Deux mode de transmission
Le ToBRFV se transmet par la voie mécanique et par les semences infectées. S’agissant de la voie mécanique, la transmission se fait par simple contact entre les plantes, les mains, les outils de travail, les vêtements, les insectes pollinisateurs, les oiseaux et l’eau d’irrigation.
“Les Tobamovirus peuvent pénétrer dans la plante par des micro-blessures provoquées par un contact physique avec tout support porteur de virus”, précise un document de l’ONSSA. Par le biais des semences infectées, le virus peut être présent dans les tissus externes des semences. “Ce virus peut pénétrer par les micro-blessures de la plantule lorsqu’elle traverse les tissus externes durant la germination”, ajoute la même source.
Le ToBRFV est ainsi caractérisé par sa transmission par contact, la rapidité de sa propagation et surtout, “la sévérité de ses attaques sur la tomate, puisqu’il stoppe le cycle cultural des tomates, ce qui les rend non commercialisables”, déplore Yassine Belhrache.
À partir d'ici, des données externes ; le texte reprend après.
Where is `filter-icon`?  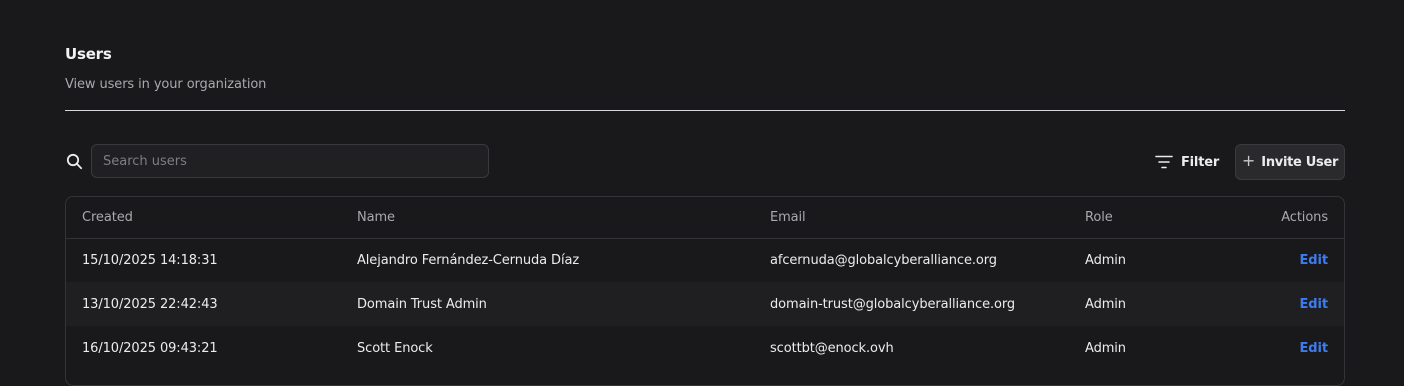 filter-icon is located at coordinates (1164, 162).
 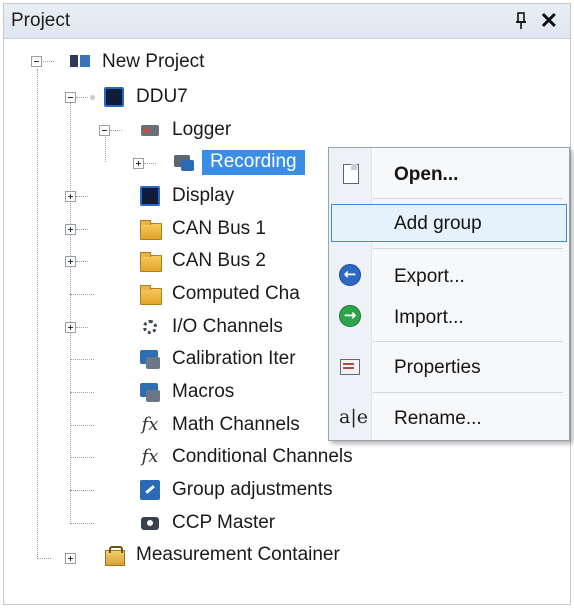 I want to click on tree-node-label: CAN Bus 2, so click(x=219, y=260).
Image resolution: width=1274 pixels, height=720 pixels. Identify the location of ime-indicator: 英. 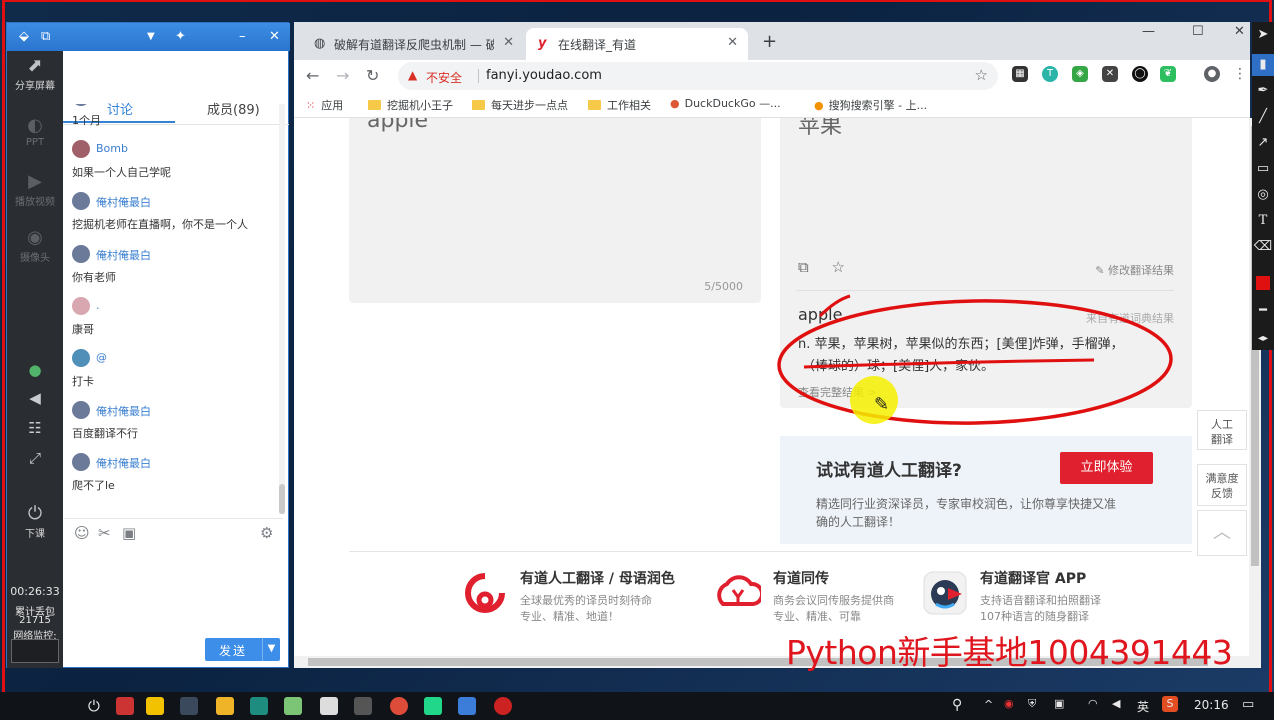
(1143, 706).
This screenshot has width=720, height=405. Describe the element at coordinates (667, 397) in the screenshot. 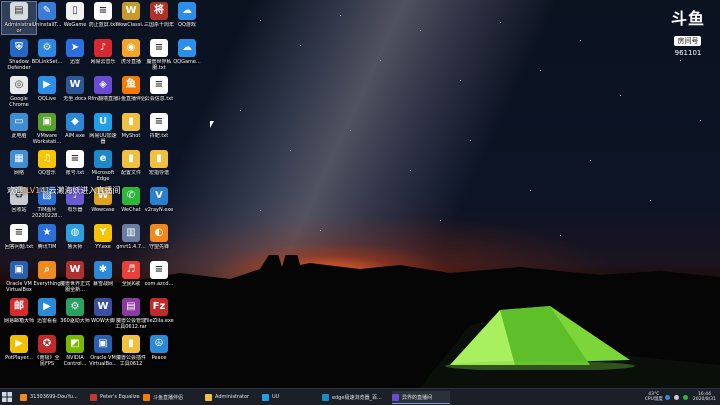

I see `network-icon` at that location.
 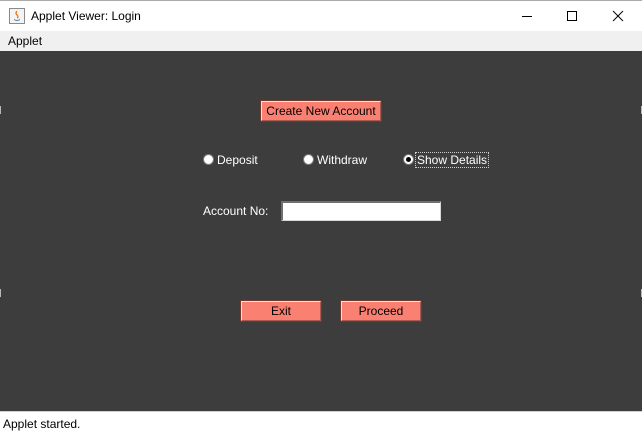 What do you see at coordinates (42, 424) in the screenshot?
I see `status-text: Applet started.` at bounding box center [42, 424].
De plus, cette maladie est très stable dans l’environnement.
Elle peut survivre plusieurs mois sur les surfaces en dehors des plantes hôtes, “par conséquent, le sol des serres touchées est inutilisable pour plusieurs années”, regrette notre interlocuteur, qui s’inquiète sérieusement pour la prochaine campagne.
En fin de cycle pour la majorité d’entre eux, les producteurs de tomates ont l’esprit déjà tourné vers la prochaine campagne sur laquelle plane donc le danger des virus et autres insectes.
La diversification de la production est la réponse des producteurs pour limiter la casse et éviter une campagne financièrement déficitaire, mais qui aura pour conséquence une baisse des superficies cultivées dans la plaine de Chtouka.
Variété résistantes et mesures prophylactiques
De nouvelles variétés de tomates résistantes à cette maladie des plantes sont disponibles selon les professionnels sondés. Ces derniers placent leur espoirs dans ces variétés présentées comme résistantes.
Néanmoins, “à ce stade, il est impossible d’assurer que ces variétés sont efficaces à 100% contre le ToBRFV”, nuance un spécialiste de la création variétale.
Pour le moment, les mesures prophylactiques doivent être privilégiées. Selon l’ONSSA, ces mesures se déclinent comme suit dans les sites de production :
– désinfecter les structures et les installations avant la campagne de production ;
– exiger le laissez-passer et contrôler systématiquement les plants à la réception ;
– mettre des rotoluves à l’entrée de l’exploitation et des pédiluves à l’entrée des serres ;
– désinfecter régulièrement les mains, notamment à l’entrée des serres ;
– désinfecter systématiquement les outils de travail (caisses, sécateurs, ficelles, etc.) avant chaque utilisation ;
– affecter une tenue de travail pour le personnel et procéder à sa désinfection régulièrement ;
– interdire l’introduction de plantes d’ornement et de légumes frais (notamment de tomates) provenant de l’extérieur ;
– éliminer les adventices à l’intérieur et à l’extérieur des serres ;
– s’assurer de l’origine des insectes pollinisateurs, notamment les bourdons ;
– limiter l’accès des visiteurs aux serres et leur contact avec la culture en restant sur les allées principales ;
– attribuer un équipement de protection propre ou jetable (blouses, charlottes, gants…) à tout visiteur pour accéder aux serres.
Cela dit, “la serre canarienne ne représente plus un support de production adéquat capable de résister aux nouveaux défis des perturbations climatiques et des grandes poussées phytosanitaires”, assurent des sources professionnelles, qui insistent sur la difficulté de mettre en place des programmes de prophylaxie et de lutte phytosanitaire efficace. D’où l’intérêt d’améliorer le parc de serres.